Instead, Candy said, “You’re a doctor?”

Sighing, I slipped a card from my shirt pocket and placed it before her. Jason Wilder, it said, Computer Doctor.

Candy read it and giggled. “Well,” she said, “you can operate on my software anytime.” Then, laying a warm hand on my leg, she stretched and kissed me on the neck, sliding her lips up to my ear.

I must have closed my eyes for a moment, because next thing I knew a grim-faced man with a silver Cervélo road bike stood across the table glowering at me. He wore a black leather vest over a sleeveless Ramones T-shirt, and tattooed snakes crawled up his arms to bare their fangs on his biceps.

His eyes fixed on mine. “You got some kind of death wish?”

“When I go,” I said, recalling a line from Nick at Nite, “I just want to be stood outside in the garbage with my hat on.”

“Done,” he said, leaning his bike against the table. “Too bad you forgot your hat.” He flexed his muscles, making the snakes writhe horribly, and grabbed a handful of my shirt. The cotton ripped as he yanked me off the bench and spilled me onto the blacktop.

He bashed me in the leg with a surprisingly heavy chukka boot, and I rolled with the motion, pushing to my feet just in time to avoid a second kick. Catching him off balance, I landed a roundhouse right to the side of his head. The blow should have knocked him to his knees, but he merely snarled and threw a solid jab to my jaw. My head swam with stars.

“Quinn!” the cry was Candy’s, and she sounded plenty mad. “Leave him alone!”

I blinked, clearing my vision, and saw her grab Hobbs’s gnome from the table and swing it towards Quinn’s face. He swore as the figure smacked him in the nose, then wrenched it from her and dropped it at his feet.
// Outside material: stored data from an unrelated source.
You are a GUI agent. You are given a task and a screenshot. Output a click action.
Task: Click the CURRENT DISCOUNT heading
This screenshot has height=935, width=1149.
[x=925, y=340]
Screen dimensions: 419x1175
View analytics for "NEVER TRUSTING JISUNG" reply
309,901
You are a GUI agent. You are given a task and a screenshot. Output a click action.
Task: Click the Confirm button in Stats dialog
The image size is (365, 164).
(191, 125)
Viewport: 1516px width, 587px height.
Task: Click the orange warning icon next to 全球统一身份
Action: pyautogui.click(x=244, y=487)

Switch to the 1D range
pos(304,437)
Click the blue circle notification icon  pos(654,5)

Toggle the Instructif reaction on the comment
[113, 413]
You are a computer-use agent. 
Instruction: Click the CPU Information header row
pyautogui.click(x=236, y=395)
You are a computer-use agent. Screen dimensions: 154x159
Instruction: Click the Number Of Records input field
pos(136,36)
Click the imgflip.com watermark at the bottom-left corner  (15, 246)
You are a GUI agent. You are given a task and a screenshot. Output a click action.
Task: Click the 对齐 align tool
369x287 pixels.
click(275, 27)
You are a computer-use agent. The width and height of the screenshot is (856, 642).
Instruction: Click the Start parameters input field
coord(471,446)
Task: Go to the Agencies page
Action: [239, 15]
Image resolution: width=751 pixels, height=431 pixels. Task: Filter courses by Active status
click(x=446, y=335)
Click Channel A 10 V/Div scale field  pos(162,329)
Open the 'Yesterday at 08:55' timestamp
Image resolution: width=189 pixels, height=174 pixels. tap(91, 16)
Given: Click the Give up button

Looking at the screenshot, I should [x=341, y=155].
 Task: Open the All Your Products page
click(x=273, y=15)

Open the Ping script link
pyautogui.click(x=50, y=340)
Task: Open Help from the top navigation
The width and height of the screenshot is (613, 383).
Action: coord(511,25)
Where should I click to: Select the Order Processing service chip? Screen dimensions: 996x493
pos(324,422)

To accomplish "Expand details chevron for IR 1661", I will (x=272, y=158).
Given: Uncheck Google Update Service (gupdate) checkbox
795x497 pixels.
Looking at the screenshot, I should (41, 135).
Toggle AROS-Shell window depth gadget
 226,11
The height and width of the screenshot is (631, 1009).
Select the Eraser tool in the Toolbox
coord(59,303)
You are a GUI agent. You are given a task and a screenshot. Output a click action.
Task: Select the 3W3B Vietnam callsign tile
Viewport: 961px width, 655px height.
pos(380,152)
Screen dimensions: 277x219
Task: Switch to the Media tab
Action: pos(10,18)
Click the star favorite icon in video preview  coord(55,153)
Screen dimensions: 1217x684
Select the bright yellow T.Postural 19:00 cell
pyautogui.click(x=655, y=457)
“Watch close,” he said to me. “Here’s what’ll happen if I catch you sniffing around Candy again.” He raised his boot and slammed the heel down on the gnome, scattering chunks of colorful plastic over the blacktop. “Get the message?”

I did.

Quinn swung aboard his bike like an outlaw who’d just shot the sheriff. With a parting sneer, he sped off into the night.

I expected some reaction from Hobbs. At the very least, a pointed I told you so.

Instead, he turned to Candy. “Quickly! Tell me where that fellow lives.”

She shrugged. “He wouldn’t tell me squat about himself. That’s why I dumped him.”

Hobbs swung to the four boys behind him.

“I have five dollars,” he said, “for the first lad to bring me that fellow’s address.”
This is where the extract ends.